Problem statement ▸
Below is a listing. Quote from it, exactly, the lines from the one containing "Decor (9, 453)" down to the one containing "[Row boat] (168, 1584)", both ends included, and nothing else.

━━━ The data ━━━

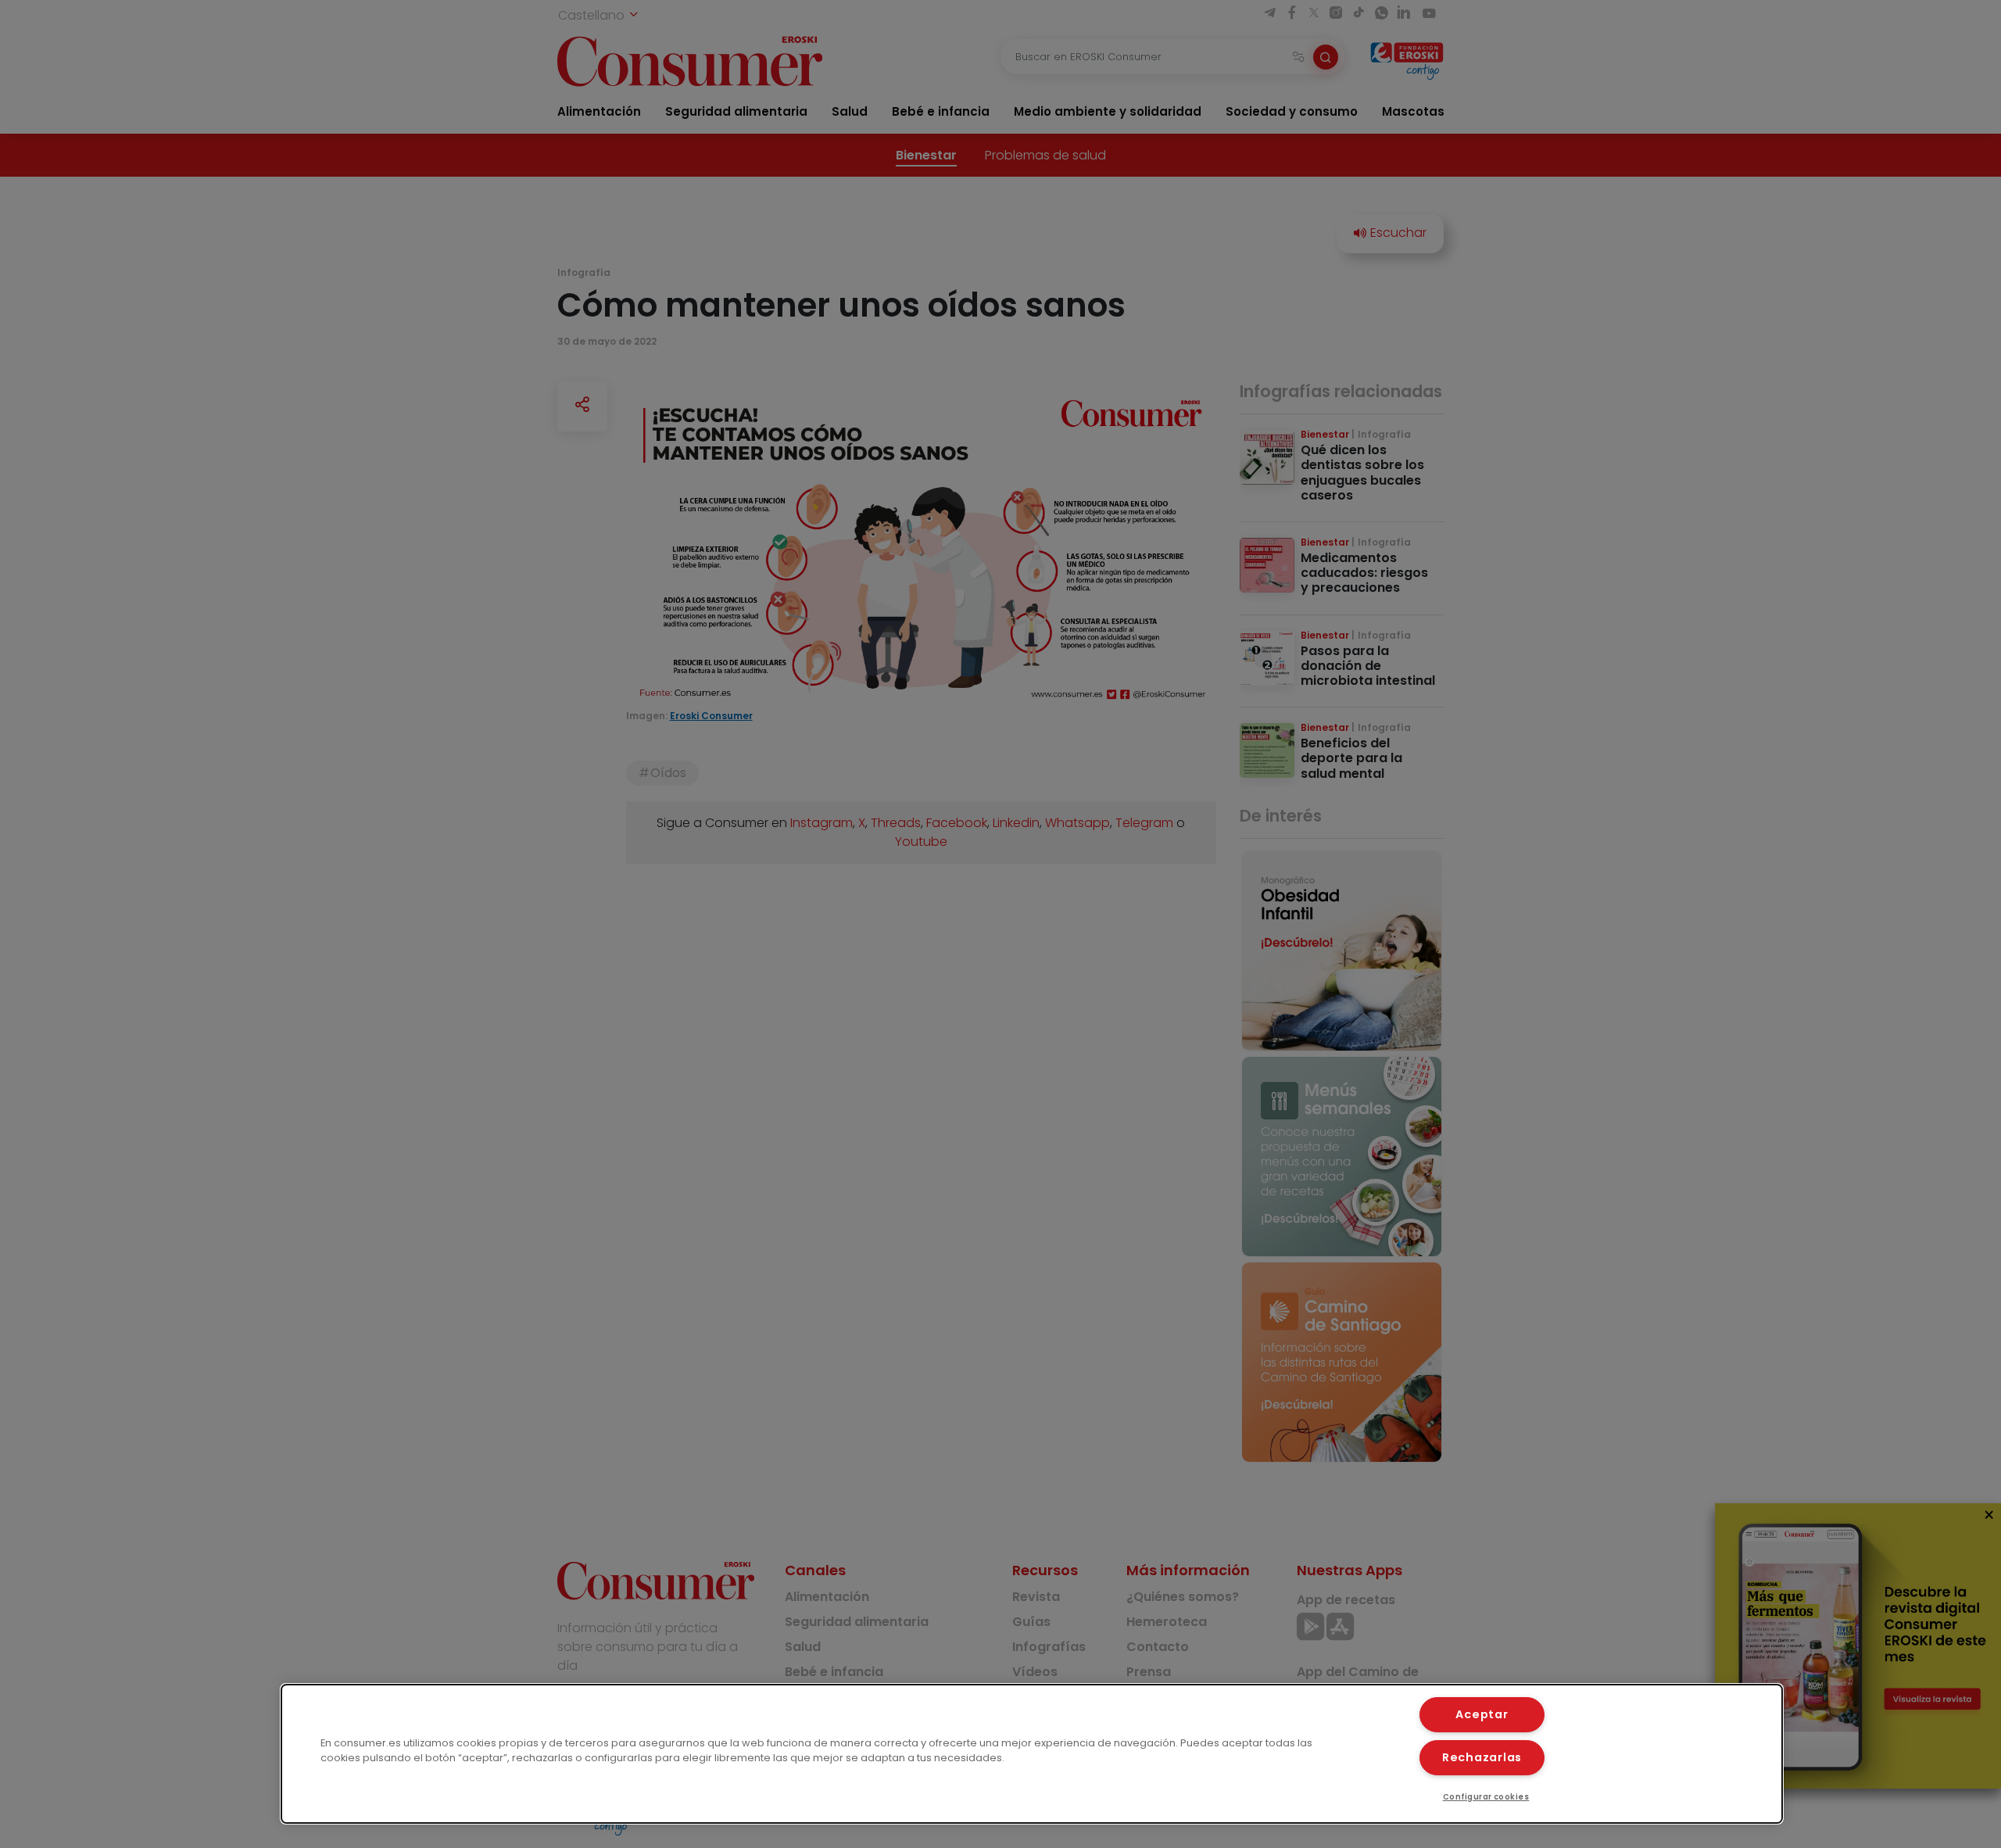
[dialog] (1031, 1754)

━━━
━━━ The data ━━━

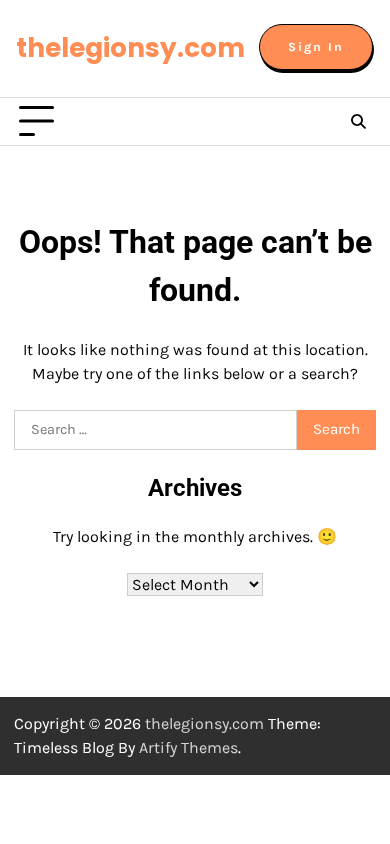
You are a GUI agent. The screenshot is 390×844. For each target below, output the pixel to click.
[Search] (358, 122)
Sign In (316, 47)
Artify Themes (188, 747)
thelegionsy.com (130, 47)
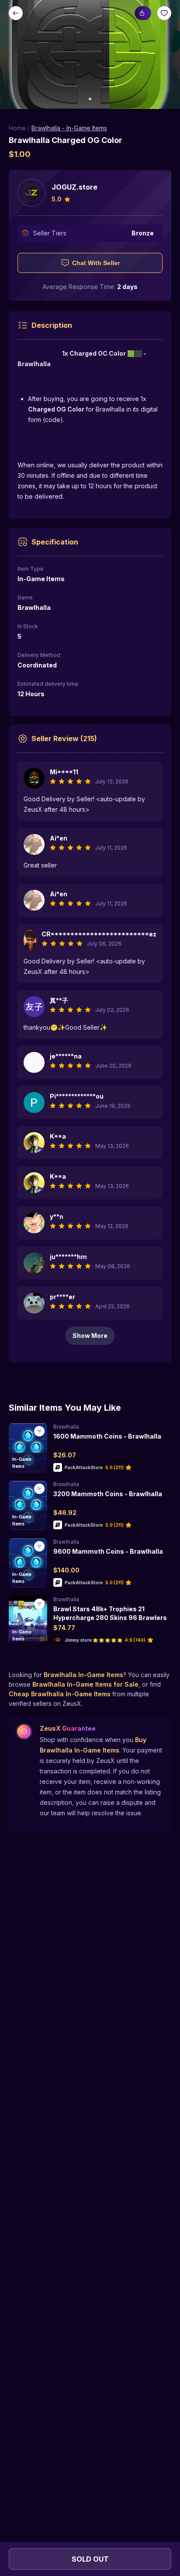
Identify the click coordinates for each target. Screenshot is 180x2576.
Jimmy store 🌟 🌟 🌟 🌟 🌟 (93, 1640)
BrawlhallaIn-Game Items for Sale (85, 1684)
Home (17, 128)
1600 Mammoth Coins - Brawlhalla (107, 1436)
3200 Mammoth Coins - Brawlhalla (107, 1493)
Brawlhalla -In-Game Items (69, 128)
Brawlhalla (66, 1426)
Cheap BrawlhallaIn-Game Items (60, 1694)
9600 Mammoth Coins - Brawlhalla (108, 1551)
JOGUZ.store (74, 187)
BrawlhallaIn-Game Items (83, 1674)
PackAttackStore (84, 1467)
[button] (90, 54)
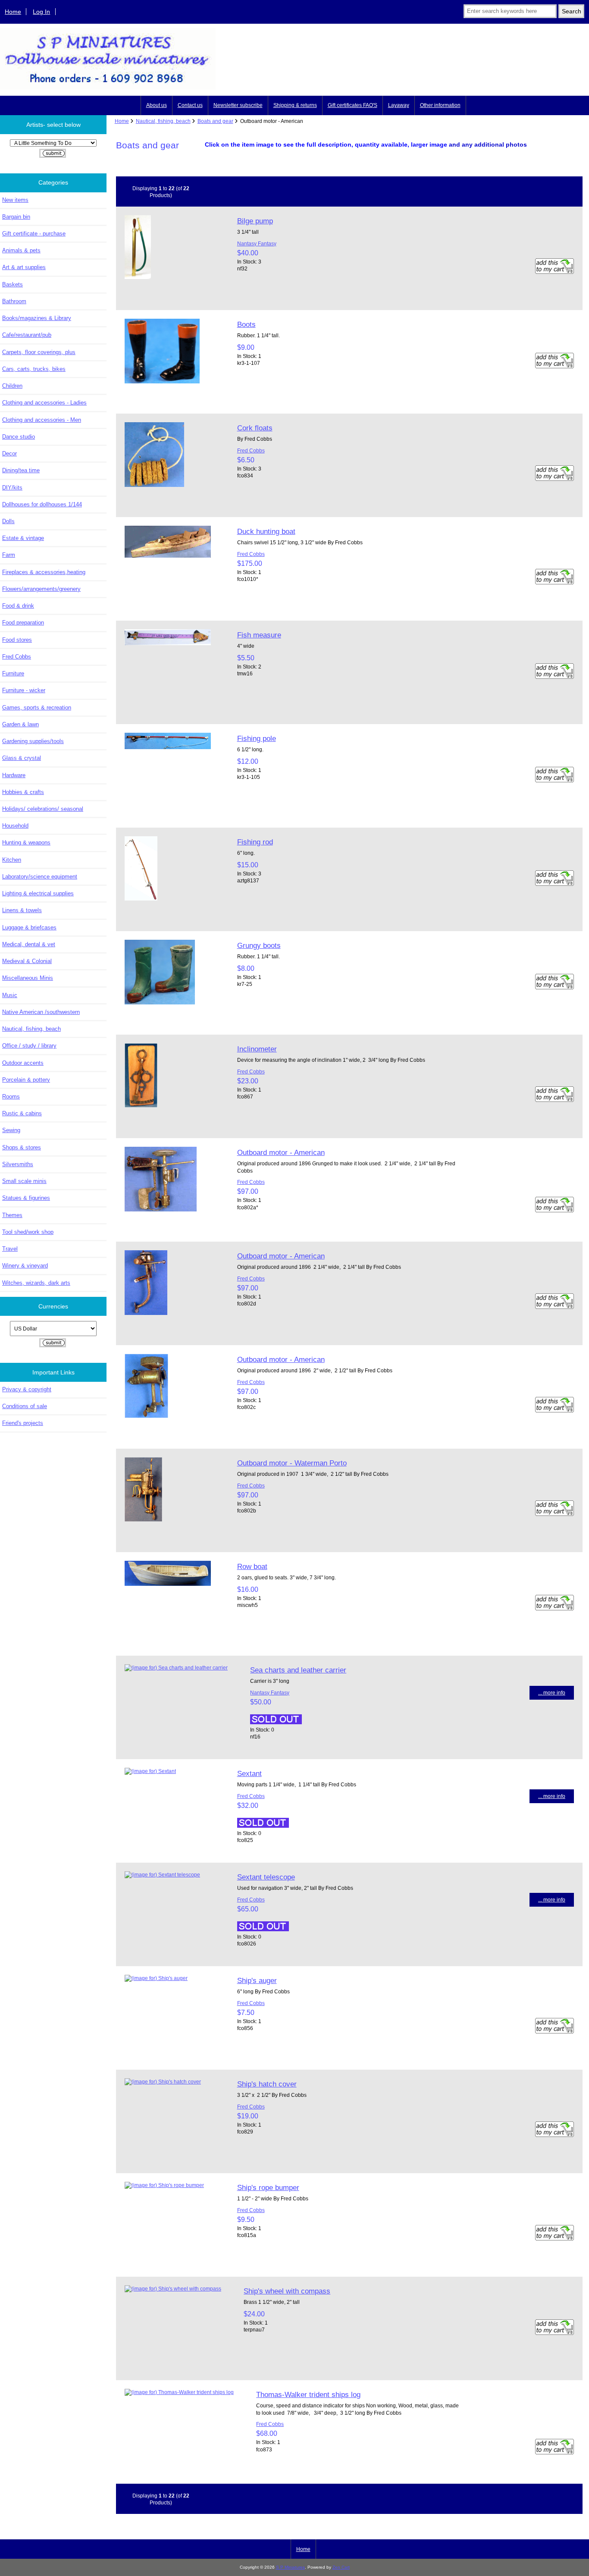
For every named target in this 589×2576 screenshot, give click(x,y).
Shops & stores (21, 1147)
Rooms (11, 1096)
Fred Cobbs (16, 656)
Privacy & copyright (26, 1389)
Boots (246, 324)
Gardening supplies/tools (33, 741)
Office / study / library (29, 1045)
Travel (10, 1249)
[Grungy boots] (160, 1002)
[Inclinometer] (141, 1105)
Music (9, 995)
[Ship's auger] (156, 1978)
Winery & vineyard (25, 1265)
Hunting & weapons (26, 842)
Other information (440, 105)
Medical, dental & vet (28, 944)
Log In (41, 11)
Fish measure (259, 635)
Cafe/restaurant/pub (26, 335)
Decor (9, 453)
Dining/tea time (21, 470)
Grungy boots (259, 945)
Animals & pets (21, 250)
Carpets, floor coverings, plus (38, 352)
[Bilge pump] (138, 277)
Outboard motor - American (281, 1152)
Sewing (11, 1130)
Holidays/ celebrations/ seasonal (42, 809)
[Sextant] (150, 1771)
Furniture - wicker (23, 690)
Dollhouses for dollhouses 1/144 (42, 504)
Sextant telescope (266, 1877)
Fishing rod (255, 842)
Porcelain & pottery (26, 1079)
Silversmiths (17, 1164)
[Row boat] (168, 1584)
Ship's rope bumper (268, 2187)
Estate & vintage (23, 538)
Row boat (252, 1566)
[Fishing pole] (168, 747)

━━━

Exercise answer ▸
Decor (9, 453)
Dining/tea time (21, 470)
Grungy boots (259, 945)
Animals & pets (21, 250)
Carpets, floor coverings, plus (38, 352)
[Bilge pump] (138, 277)
Outboard motor - American (281, 1152)
Sewing (11, 1130)
Holidays/ celebrations/ seasonal (42, 809)
[Sextant] (150, 1771)
Furniture - wicker (23, 690)
Dollhouses for dollhouses 1/144 (42, 504)
Sextant telescope (266, 1877)
Fishing rod (255, 842)
Porcelain & pottery (26, 1079)
Silversmiths (17, 1164)
[Row boat] (168, 1584)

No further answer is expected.